Review: Spirograph – Reverse Engineering (Uptempo)

This review covers the uptempo track Spirograph – Reverse Engineering.

It is unclear when this track was released. Some sources suggest this track was released in 2008, but metadata obtained by Freezenet puts this track as being released in 2005.

The track starts off with some chords that gradually increase in attack. This is followed up by another buildup with the same sounds, only with some percussion work. The cutoff gradually changes with these chords, adding a little bit of extra resonance.

From there, an additional synth is added, giving this track a bit of a melody. The melody fades out, then is echoed with another synth with a similar melody for a brief moment. The track then breaks down a bit before starting to build up again. It’s a false build up that breaks down and then builds up for real on the second round.

After another round of the chorded melody, the track drops off with a subtle version of the main melody that is more constant, but uses a different synth again. After this, the track goes back to a similar synth pattern again.

Towards the end, the final variation of the melody is heard again layered with some of the other effects. After this, the track breaks down for a final time.
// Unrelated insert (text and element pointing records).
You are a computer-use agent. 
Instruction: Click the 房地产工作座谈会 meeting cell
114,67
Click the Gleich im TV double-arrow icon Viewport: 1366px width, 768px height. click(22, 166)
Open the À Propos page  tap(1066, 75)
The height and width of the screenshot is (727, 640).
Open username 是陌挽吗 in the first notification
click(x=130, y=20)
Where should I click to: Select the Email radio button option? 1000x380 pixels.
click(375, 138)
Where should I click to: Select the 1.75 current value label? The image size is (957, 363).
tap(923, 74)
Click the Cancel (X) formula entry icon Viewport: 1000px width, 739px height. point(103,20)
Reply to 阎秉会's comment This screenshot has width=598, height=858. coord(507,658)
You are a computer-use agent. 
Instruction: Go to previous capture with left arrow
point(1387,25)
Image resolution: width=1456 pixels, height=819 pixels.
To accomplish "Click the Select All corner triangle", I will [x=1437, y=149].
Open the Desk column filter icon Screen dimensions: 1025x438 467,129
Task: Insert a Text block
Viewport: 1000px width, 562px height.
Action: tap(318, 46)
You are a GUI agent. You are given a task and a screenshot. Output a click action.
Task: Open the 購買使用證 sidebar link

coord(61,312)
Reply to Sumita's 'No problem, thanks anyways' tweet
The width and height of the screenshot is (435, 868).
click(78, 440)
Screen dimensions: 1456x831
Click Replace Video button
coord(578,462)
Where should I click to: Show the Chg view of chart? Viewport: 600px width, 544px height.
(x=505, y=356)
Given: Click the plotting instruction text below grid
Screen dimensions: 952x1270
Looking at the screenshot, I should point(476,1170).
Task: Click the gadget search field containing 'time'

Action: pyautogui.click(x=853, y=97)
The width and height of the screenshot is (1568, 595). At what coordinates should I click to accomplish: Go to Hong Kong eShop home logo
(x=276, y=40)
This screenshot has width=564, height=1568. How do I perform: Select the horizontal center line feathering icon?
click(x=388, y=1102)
What I like about this track is that the melody is simple, yet effective. It’s not just the way the notes are laid out, but it is also the way it is broken up. This gives the track a rather serious feel without being dramatic. This is certainly a nice change of pace for a more serious track as it shows that you don’t actually have to throw in layers upon layers of compressed sound to make an effectively serious track. Sometimes, just the most minimal use of synths can be just as effective.

The downside to this track is the fact that the main melody is just playing out over and over again in different variations. While the variations to add a lot of much needed variety, the track could’ve used a second melody to help break the track up nicely. The main melody, by my count, is about 4 bars long and just repeats in different forms. As a result, the track does lose a bit of staying power because you experience the full extent of the track pretty quickly.

Still, this isn’t a bad track. It’s a good one to listen to every so often while working on something. The variations of the main melody work quite well and even gives this track a nicely realized mood. The downside is that the track is largely the same 4 bar melody over and over again which means the track can be a little repetitive in spite of the many different ways it varies. Overall, it is certainly a track worth listening to, but to be listened to periodically and not over and over again.